Previously, researchers have shown that visual and tactile stimulation can change a person's perception of their own body weight. Research being presented by Giada Brianza, of the University of Sussex, has found our hearing and sense of smell can also change how we feel about our self-image, which could help improve healthy behaviors.

The presentation, "Understanding the impact of sound and smell on body image perception," will be a part of the 179th Meeting of the Acoustical Society of America. This session will be presented on Dec. 11 at 12:20 p.m. Eastern U.S. The meeting will be held virtually Dec. 7-10.

To see if sounds could change body image perceptions, the researchers used headphones to alter in real time how patients heard their own footsteps. Heavier bodies produce lower frequency footsteps than lighter bodies, so the researchers thought that changing the sound could alter how a person perceives their own image.

When the researchers played higher-pitch footsteps that sounded like stilettos, the test subjects were walking faster compared with when they heard lower pitch sounds, like the sound boots make.

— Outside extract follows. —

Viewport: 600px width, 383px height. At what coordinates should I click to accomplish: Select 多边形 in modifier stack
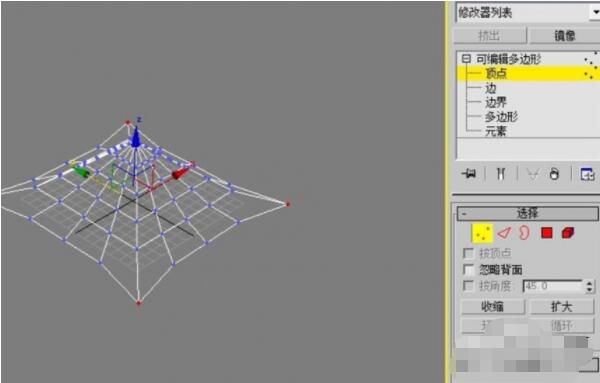501,117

The researchers also tested how scents could change one's perceived body image. They found exposure to lemon-scented essential oils in combination with high-pitched sounds during the experiments made participants feel lighter than vanilla scents.

These first results in sound-scent body image association are still being studied, but already the power of audio on body image has promising applications. Since negative body image can lead to increased risks for eating disorders, isolation, and emotional distress, finding ways to manipulate self-image could enhance health through promoting better self-image.

The researchers believe that multisensory stimuli -- sound and smell, in particular -- should play a greater role in treating body image diseases, like eating disorders.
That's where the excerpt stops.